##### Document extract #####
Use unique collective ids for the checkpoint/restart code
authorAdrian Reber <adrian.reber@hs-esslingen.de>
Mon, 3 Feb 2014 19:35:18 +0000 (20:35 +0100)
committerAdrian Reber <adrian.reber@hs-esslingen.de>
Mon, 3 Feb 2014 19:40:17 +0000 (20:40 +0100)
orte/mca/ess/env/ess_env_module.c
orte/mca/odls/base/odls_base_default_fns.c
orte/mca/plm/base/plm_base_launch_support.c
orte/mca/snapc/full/snapc_full_app.c
orte/orted/orted_main.c
orte/runtime/orte_globals.h
orte/util/proc_info.c
orte/util/proc_info.h

index 9b80099..b04f902 100644 (file)
@@ -277,7 +277,7 @@ static int rte_ft_event(int state)
     orte_grpcomm_collective_t coll;
 
     OBJ_CONSTRUCT(&coll, orte_grpcomm_collective_t);
-    coll.id = orte_process_info.peer_init_barrier;
+    coll.id = orte_process_info.snapc_init_barrier;
 
     /******** Checkpoint Prep ********/
     if(OPAL_CRS_CHECKPOINT == state) {
index cdc2874..a9db7e3 100644 (file)
##### Data section #####
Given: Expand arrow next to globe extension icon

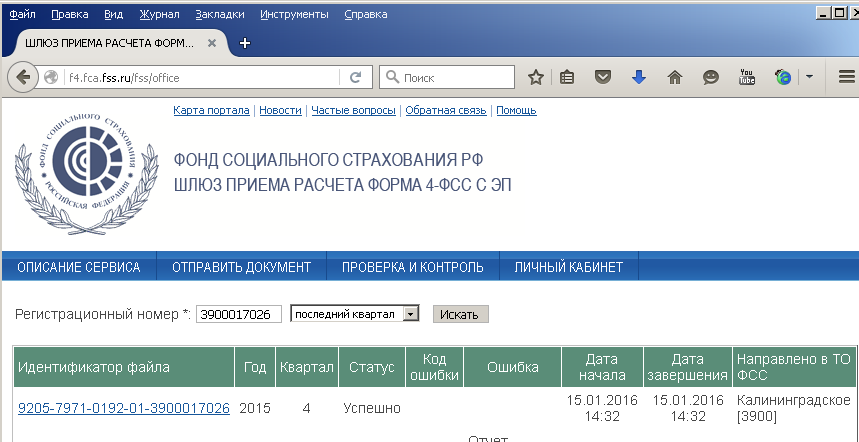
#####
Exercise brief:
Answer from the commit page:
(a) What time in +0000 does the commit page give for the committer?
(b) In the edited line, which field of orte_process_info is now assigned to coll.id?
(c) Which function is named in the hunk header that begins "@@ -277,7 +277,7 @@"?
The material comes from a separate source, unrelated to the commit page.

Solution for this task:
(a) 19:40:17 +0000, on Mon, 3 Feb 2014.
(b) snapc_init_barrier.
(c) rte_ft_event.